Watch for a reserve balance that looks weak relative to an ageing estate, repeated cash-flow concerns in AGM minutes, motions for special levies, or obvious wear in common areas. One red flag alone does not prove mismanagement, but when the documents and the physical condition both look tired, ask what works were postponed, what is due next, and how the MCST plans to pay for it. The issue is not whether a condo is old; it is whether reserve planning looks realistic.
How can low condo fees mislead buyers?
Low condo fees can mean efficiency, or they can hide underfunded reserves and deferred repairs. The fee only makes sense when you read it together with the MCST records.
A low monthly fee can reflect efficient management, a smaller estate, or fewer facilities. But it can also mean the estate has not set aside enough for future major works. That is why the fee alone is a poor shortcut for value.
The common buyer mistake is to compare only the monthly number. A condo with lower fees may still become the more expensive hold if the sinking fund is thin and major works are approaching. The reverse can also be true: a condo with higher fees may simply be funding upkeep and reserves more responsibly.
A practical client line is: "The fee looks attractive, but we still need to see whether the estate has enough reserve for the next big repair cycle." If you want a consumer-facing comparison of how facilities and estate profile can affect fee levels, this Stacked Homes piece is a useful supplementary read.
How should agents explain fund-related costs to landlord and investor clients?
For landlords and investors, fund health is really a cash-flow and future cost issue. Weak reserves can turn a cheap-looking hold into a more expensive one later.

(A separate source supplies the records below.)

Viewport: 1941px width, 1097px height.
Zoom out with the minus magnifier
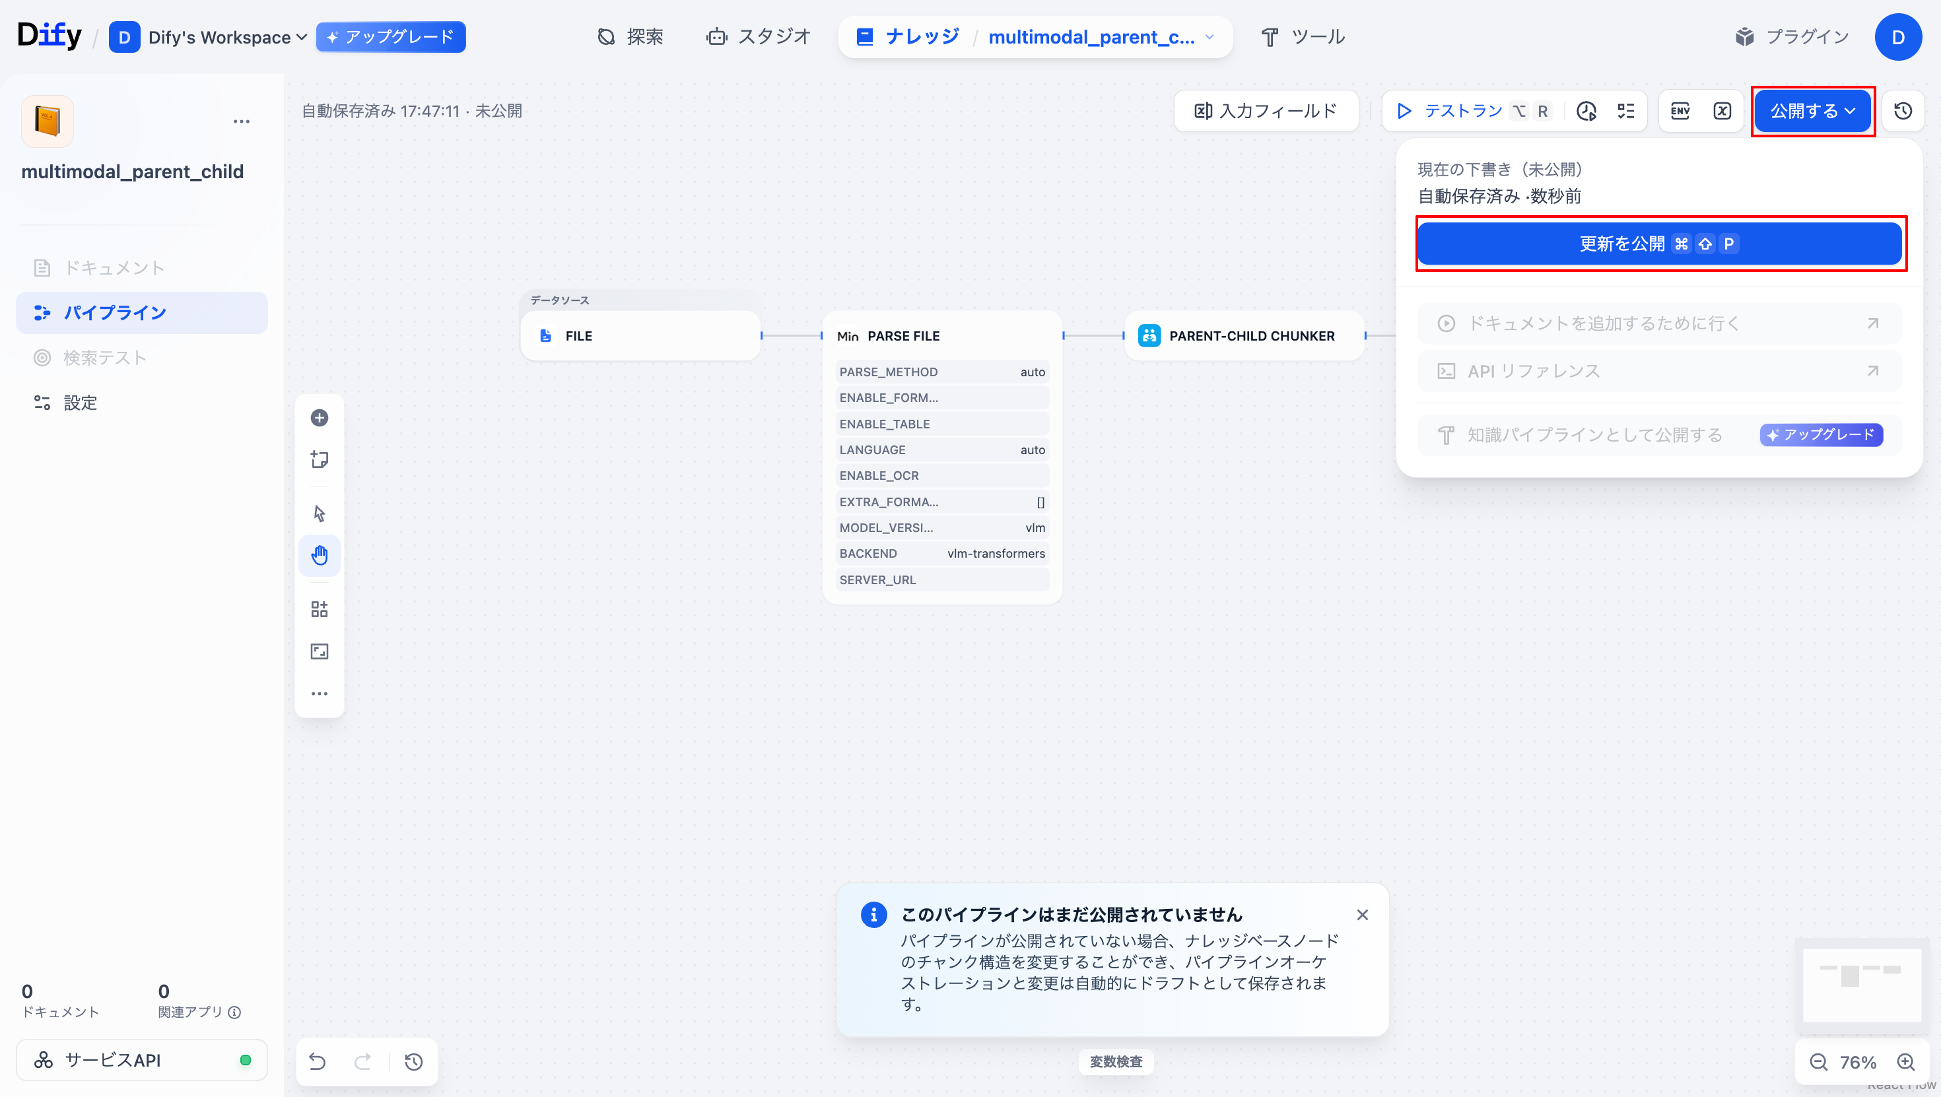tap(1818, 1062)
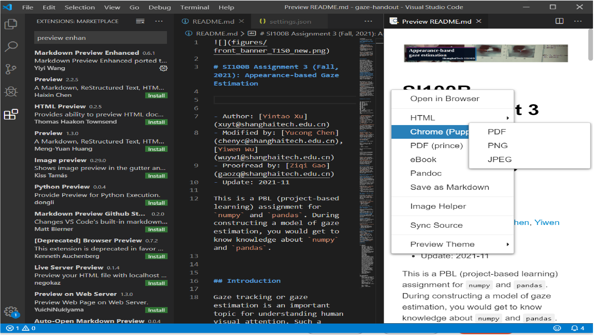Image resolution: width=597 pixels, height=336 pixels.
Task: Open the Search view in activity bar
Action: [11, 47]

Translate the issue into cash flow and future capital risk. Most landlord and investor clients care less about accounting labels than about whether the holding cost is likely to stay manageable.

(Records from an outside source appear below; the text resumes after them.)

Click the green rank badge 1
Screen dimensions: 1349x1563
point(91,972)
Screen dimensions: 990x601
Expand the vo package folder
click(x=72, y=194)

If reserve planning looks weak, explain the risk in plain language: the problem is not just today’s monthly fee, but the possibility of sharper increases or special levies when major works finally happen. That matters more for investors who are already tight on cash flow or comparing several units with similar rents.

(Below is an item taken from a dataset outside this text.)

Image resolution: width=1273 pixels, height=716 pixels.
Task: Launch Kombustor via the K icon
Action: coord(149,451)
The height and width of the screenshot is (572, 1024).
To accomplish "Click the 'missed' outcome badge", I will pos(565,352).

A useful framing is: "The purchase price gets you into the asset, but the MCST fund position affects the cost of carrying it." That keeps the discussion grounded without making promises about returns. For investors who are looking at the wider cost stack, it also helps to pair this with tax and landlord-cost topics such as Singapore Property Tax and Ownership Costs.
Do condo owners usually pay maintenance and sinking fund at the same time?
Yes. Condo owners commonly make one regular payment to the MCST, and that payment can support both operating costs and reserve funding depending on the estate’s budgeting structure.
Yes, that is usually how condo charges work in practice. Owners commonly pay a regular service charge to the MCST, and the estate’s accounts then allocate money toward day-to-day operating needs and reserve building.
The important point for agents is not to assume every development labels or presents the split the same way. If a client asks whether the monthly payment is "just for cleaning", the clearer answer is no: one regular payment can support both current operations and future major works. To explain the account structure properly, check the MCST budget, audited statements, and AGM papers rather than relying on how a listing or seller describes the fee. For a broader consumer reference, this PropertyGuru guide gives a useful overview of service charge, maintenance fund, and sinking fund terminology.